**BRANO RIPORTATO:**
——

Nel viaggio di ritorno dalla GMG di Panama il Santo Padre ha rilasciato un’altra delle sue celebri interviste in aereo, toccando molti punti interessanti, come la piaga dell’aborto, l’immigrazione, la mancanza di testimoni, il celibato de preti e l’educazione sessuale. Riguardo a quest’ultimo tema ha svolto due passaggi. Ad una domanda sulla sua presunta opposizione all’educazione sessuale nelle scuole, Papa Francesco risponde: “Credo che nelle scuole bisogna dare l’educazione sessuale. Il sesso è un dono di Dio non è un mostro. È il dono di Dio per amare e se qualcuno lo usa per guadagnare denaro o sfruttare l’altro, è un problema diverso. Bisogna offrire un’educazione sessuale oggettiva, come è, senza colonizzazioni ideologiche. Perché se nelle scuole si dà un’educazione sessuale imbevuta di colonizzazioni ideologiche, distruggi la persona”. Dunque il Pontefice afferma tre principi: 1. Che non c’è contrarietà all’educazione sessuale nella scuola; 2. Purché non sia ideologica ma oggettiva; 3. E cioè che mostri la bellezza della sessualità in quanto dono di Dio.

Poco dopo approfondisce che il sesso deve essere educato, nel senso tradizionale del termine, come Egli stesso spiega: “educere significa far emergere il meglio della persona e accompagnarla nel cammino” e che il problema dell’educazione sessuale è nei responsabili che se ne occupano: “che maestri si trovano per questo, che libri di testo…Io ne ho visti di ogni tipo, ci sono cose che fanno maturare e altre che fanno danno”.

Dopodiché il Papa esplicita un secondo passaggio: “L’ideale è che comincino a casa, con i genitori. Non sempre è possibile per tante situazioni della famiglia o perché non sanno come farlo. La scuola supplisce a questo, e deve farlo, sennò resta un vuoto che viene riempito da qualsiasi ideologia”. Qui il Pontefice tocca il tema fondamentale del rapporto tra la famiglia e la scuola nel compito educativo. Dicendo che l’ideale è che l’educazione sessuale inizi in famiglia, Papa Francesco richiama il Magistero a sé precedente, ed in particolare gli indimenticabili approfondimenti di San Giovanni Paolo II. Un documento del Pontificio Consiglio per la Famiglia del 1995, quando sul soglio di Pietro sedeva proprio il Santo polacco, stabilisce un principio chiaro: la scuola non deve e non può opporsi all'educazione proposta in famiglia. “Questo compito primario della famiglia [far conoscere ai figli i misteri della vita umana e una graduale educazione della vita sessuale], che abbiamo ricordato, comporta per i genitori il diritto a che i loro figli non siano obbligati a scuola ad assistere a corsi su questa materia che siano in disaccordo con le proprie convinzioni religiose e morali” (64). Il soggetto primario dell’educazione in generale e quella sessuale in particolare è la famiglia, mentre la scuola è soggetto secondario. Si tratta di una declinazione del principio di sussidiarietà affermato esplicitamente nella celebre Familiaris Consortio di Giovanni Paolo II: “la Chiesa ribadisce la legge della sussidiarietà, che la scuola è tenuta ad osservare quando coopera all'educazione sessuale, collocandosi nello spirito stesso che anima i genitori” (37). In pratica la scuola (soggetto secondario) deve aiutare e sostenere l'opera educativa della famiglia (soggetto primario) e non opporsi ad essa o esserle alternativa.

——

**DATI FORNITI:**
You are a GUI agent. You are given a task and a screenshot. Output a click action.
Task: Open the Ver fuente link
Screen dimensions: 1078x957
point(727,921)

——

**QUESITI:**
1. Rispondi a queste domande sul brano dedicato all'educazione sessuale:
(a) Da quale evento stava tornando il Papa quando ha rilasciato l'intervista in aereo?
(b) In che anno è uscito il documento del Pontificio Consiglio per la Famiglia citato nel brano?
(c) Dove dovrebbe cominciare idealmente l'educazione sessuale, secondo Papa Francesco?
2. Prosegui con un paragrafo il brano sull'educazione sessuale, partendo dopo la sua ultima frase.
I dati non hanno alcun legame con il brano riportato.

**RISPOSTE IN ORDINE:**
1.
(a) Dalla GMG di Panama.
(b) Nel 1995.
(c) A casa, con i genitori.

2.
Papa Francesco aggiunge che oggigiorno non sempre la famiglia riesce a svolgere questo suo compito primario nell’educazione, “per tante situazioni della famiglia o perché non sanno come farlo”. Non sappiamo a cosa pensasse il Papa quando ha proferito tali parole. Dal mio osservatorio limitato e parziale incontro numerose situazioni in cui i genitori sono sprovvisti di strumenti concettuali e pratici per aiutare i figli in questo ambito. Penso, ad esempio, alla pornodipendenza ed alla sua diffusione tra gli adolescenti, a cui molti genitori sono impreparati. O all’omosessualità e a tutti gli interrogativi che essa solleva. In assenza di una guida, avverte il Papa, si crea un vuoto che le ideologie rischiano di riempire. La scuola, allora, può e deve “supplire”, purché non sia ideologica, come sopra si è detto. Supplire non significa dunque sostituire, altrimenti il Pontefice avrebbe proposto un altro ideale (“l’ideale è che comincino a casa, con i genitori”), ma aiutare laddove la famiglia non arriva.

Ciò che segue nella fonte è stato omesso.